Although pediatric pheochromocytomas and paragangliomas (PPGLs) are rare, they have important differences compared to those in adults. Unfortunately, without timely diagnosis and management, these tumors have a potentially devastating impact on pediatric patients. Pediatric PPGLs are more often extra-adrenal, multifocal/metastatic, and recurrent, likely due to these tumors being more commonly due to a genetic predisposition than in adults. This genetic risk results in disease manifestations at an earlier age giving these tumors time to advance before detection. In spite of these problematic features, advances in the molecular and biochemical characterization of PPGLs have heralded an age of increasingly personalized medicine. An understanding of the genetic basis for an individual patient's tumor provides insight into its natural history and can guide clinicians in management of this challenging disease. In pediatric PPGLs, mutations in genes related to pseudohypoxia are most commonly seen, including the von Hippel-Lindau gene (VHL) and succinate dehydrogenase subunit (SDHx) genes, with the highest risk for metastatic disease associated with variants in SDHB and SDHA. Such pathogenic variants are associated with a noradrenergic biochemical phenotype with resultant sustained catecholamine release and therefore persistent symptoms. This is in contrast to paroxysmal symptoms (e.g., episodic hypertension, palpitations, and diaphoresis/flushing) as seen in the adrenergic, or epinephrine-predominant, biochemical phenotype (due to episodic catecholamine release) that is commonly observed in adults. Additionally, PPGLs in children more often present with signs and symptoms of catecholamine excess. Therefore, children, adolescents, and young adults present differently from older adults (e.g., the prototypical presentation of palpitations, perspiration, and pounding headaches in the setting of an isolated adrenal mass). These presentations are a direct result of genetic determinants and highlight the need for pediatricians to recognize these differences in order to expedite appropriate evaluations, including genetic testing. Identification and familiarity with causative genes inform surveillance and treatment strategies to improve outcomes in pediatric patients with PPGL.

Biochemical Diagnosis of Catecholamine-Producing Tumors of Childhood: Neuroblastoma, Pheochromocytoma and Paraganglioma

Catecholamine-producing tumors of childhood include most notably neuroblastoma, but also pheochromocytoma and paraganglioma (PPGL).
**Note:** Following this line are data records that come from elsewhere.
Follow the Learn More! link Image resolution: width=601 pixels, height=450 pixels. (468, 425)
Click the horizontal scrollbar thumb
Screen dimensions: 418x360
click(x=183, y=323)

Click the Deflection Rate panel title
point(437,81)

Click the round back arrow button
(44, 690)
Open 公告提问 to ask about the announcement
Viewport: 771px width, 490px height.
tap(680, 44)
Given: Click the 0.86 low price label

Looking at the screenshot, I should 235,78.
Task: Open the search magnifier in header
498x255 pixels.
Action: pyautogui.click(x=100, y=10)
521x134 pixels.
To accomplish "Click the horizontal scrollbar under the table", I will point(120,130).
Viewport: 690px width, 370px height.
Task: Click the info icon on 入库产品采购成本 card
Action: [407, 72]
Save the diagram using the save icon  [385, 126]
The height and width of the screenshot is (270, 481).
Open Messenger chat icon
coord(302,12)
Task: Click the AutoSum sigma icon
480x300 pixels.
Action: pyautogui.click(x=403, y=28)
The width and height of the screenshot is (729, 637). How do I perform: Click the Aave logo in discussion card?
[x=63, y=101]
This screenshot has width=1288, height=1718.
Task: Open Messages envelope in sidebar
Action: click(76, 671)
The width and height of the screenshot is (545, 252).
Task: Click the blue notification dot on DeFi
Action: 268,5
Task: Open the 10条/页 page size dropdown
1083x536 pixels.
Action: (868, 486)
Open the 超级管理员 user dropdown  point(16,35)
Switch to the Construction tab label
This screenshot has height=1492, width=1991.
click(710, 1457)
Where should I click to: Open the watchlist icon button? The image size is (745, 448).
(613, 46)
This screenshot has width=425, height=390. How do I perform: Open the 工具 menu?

Diagnosis of the former depends largely on biopsy-dependent histopathology, but this is contraindicated in PPGL where diagnosis depends crucially on biochemical tests of catecholamine excess. Such tests retain some importance in neuroblastoma though continue to largely rely on measurements of homovanillic acid (HVA) and vanillylmandelic acid (VMA), which are no longer recommended for PPGL. For PPGL, urinary or plasma metanephrines are the recommended most accurate tests. Addition of methoxytyramine to the plasma panel is particularly useful to identify dopamine-producing tumors and combined with normetanephrine also shows superior diagnostic performance over HVA and VMA for neuroblastoma. While use of metanephrines and methoxytyramine for diagnosis of PPGL in adults is established, there are numerous pitfalls for use of these tests in children. The establishment of pediatric reference intervals is particularly difficult and complicated by dynamic changes in metabolites during childhood, especially in infants for both plasma and urinary measurements, and extending to adolescence for urinary measurements. Interpretation of test results is further complicated in children by difficulties in following recommended preanalytical precautions. Due to this, the slow growing nature of PPGL and neglected consideration of the tumors in childhood the true pediatric prevalence of PPGL is likely underappreciated. Earlier identification of disease, as facilitated by surveillance programs, may uncover the true prevalence and improve therapeutic outcomes of childhood PPGL. For neuroblastoma there remain considerable obstacles in moving from entrenched to more accurate tests of catecholamine excess.